Effects of Hydroxyurea (HU) on Maximum Urine Concentrating Ability and Hematological Indices in Children with Hb SC Disease

Abstract 860

Erythrocytes in Hb SC disease have increased density because of the presence of both Hb S and Hb C. In adults with Hb SC disease, treatment with HU was associated with reduced hemolysis and improved cell hydration. The early functional reversibility of the urinary concentrating defect is ultimately lost in sickle cell disease. We hypothesized that HU, through its effects on cell density, will reduce the polymerization tendancy of Hb S and improve the ability of young patients with Hb SC disease to concentrate urine.

Eight children with Hb SC disease, ages 10 to 17 years (mean age 11 years), were treated with 15mg/kg of HU daily for a mean of 10.6 months (6 - 14mos.). Urine osmolality was measured by freezing point depression. Non-steroidal anti-inflammatory drugs and aspirin were discontinued for at least 1 week. To measure maximal urine concentrating ability, subjects fasted overnight and discarded their first morning voided urine. Following the collection of the next spontaneously voided urine, 0.08mcg/kg of Desmopression Acetate (dDAVP) was given subcutaneously. Urine voided at 2 and 4 hours after dDAVP administration was collected. No patient had an overnight urine concentration greater that 545 milliosmoles (mean 445 mOsm; normal 800 - 1000 mOsm). Pretreatment maximum urine concentrations were 528±31 mOsms. Seven of 8 patients did not significantly increase their urine concentration after dDAVP. In no patient did HU appear to increase the maximal urine concentrating ability beyond that of pretreatment value. The mean 4 hr post dDAVP urine concentration was 537±34 mOsm after 6 months treatment and appeared to fall by 9 to 12 months. MCV and reticulocyte MCV increased and MCHC fell. There was no change in hemoglobin concentration, PCV or reticulocyte counts. Two patients increased their concentration of Hb F during treatment with HU, 6.3% to 15% Hb F after 2 - 3 months of treatment and 1% to about 6% after 5 - 6 months of treatment. There were no complications of treatment.
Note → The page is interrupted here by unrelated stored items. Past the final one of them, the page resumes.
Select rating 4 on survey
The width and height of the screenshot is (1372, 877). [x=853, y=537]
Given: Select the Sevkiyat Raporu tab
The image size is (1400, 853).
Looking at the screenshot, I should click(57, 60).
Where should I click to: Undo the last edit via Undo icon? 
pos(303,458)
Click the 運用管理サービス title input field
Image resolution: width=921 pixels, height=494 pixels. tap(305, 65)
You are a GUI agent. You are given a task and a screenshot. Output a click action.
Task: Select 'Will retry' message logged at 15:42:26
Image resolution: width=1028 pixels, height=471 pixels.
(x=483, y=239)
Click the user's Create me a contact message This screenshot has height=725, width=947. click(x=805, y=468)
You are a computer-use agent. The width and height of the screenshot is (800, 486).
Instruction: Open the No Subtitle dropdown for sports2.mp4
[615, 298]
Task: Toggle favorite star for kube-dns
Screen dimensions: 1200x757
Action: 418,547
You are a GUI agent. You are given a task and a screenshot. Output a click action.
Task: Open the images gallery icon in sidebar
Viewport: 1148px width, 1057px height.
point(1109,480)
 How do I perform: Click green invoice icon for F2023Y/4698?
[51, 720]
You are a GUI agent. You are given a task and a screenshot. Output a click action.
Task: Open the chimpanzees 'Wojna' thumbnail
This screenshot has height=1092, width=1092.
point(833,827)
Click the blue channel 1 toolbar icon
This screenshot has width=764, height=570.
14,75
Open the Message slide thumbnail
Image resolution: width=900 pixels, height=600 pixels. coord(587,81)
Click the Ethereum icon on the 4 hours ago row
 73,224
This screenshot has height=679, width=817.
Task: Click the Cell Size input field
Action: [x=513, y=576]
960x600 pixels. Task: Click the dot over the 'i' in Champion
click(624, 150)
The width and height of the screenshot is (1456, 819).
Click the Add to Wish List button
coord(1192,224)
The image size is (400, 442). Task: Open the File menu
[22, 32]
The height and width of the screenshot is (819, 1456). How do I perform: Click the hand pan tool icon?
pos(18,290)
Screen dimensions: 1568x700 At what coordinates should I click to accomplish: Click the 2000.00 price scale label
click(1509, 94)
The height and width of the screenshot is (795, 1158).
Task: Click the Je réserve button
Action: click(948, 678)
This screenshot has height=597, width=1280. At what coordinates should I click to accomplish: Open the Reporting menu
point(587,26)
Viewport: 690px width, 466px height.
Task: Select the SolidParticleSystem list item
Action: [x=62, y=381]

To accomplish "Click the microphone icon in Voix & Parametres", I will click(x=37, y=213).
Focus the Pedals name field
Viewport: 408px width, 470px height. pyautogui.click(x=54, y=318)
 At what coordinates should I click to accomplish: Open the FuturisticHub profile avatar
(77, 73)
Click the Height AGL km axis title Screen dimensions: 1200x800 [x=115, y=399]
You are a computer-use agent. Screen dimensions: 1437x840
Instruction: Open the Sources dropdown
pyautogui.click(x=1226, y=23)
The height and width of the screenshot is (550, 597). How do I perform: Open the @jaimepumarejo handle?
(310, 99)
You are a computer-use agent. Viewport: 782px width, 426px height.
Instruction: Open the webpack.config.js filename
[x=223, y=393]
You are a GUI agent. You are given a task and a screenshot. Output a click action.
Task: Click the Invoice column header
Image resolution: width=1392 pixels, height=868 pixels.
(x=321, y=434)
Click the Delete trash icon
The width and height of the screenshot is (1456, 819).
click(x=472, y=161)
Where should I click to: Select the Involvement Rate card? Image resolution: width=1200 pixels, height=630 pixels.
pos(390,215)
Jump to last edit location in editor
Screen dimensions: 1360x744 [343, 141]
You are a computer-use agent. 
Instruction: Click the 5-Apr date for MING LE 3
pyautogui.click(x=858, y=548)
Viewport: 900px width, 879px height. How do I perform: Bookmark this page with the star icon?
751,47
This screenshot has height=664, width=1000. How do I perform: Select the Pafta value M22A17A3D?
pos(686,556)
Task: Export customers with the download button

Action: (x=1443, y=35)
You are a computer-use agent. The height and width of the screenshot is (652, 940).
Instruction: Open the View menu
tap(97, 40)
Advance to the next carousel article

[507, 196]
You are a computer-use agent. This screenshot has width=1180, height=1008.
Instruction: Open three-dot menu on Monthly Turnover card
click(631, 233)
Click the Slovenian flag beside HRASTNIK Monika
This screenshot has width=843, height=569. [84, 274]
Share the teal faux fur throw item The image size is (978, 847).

Treatment with HU was associated with nearly uniform increases in MCV and reduced MCHC but did not increase their ability to concentrate urine. The ability to concentrate urine was permanently compromised despite the effects of HU on the Hb SC disease erythrocyte. HU may have to be started at a very young age to prevent irreversible renal medullary injury in sickle cell disease.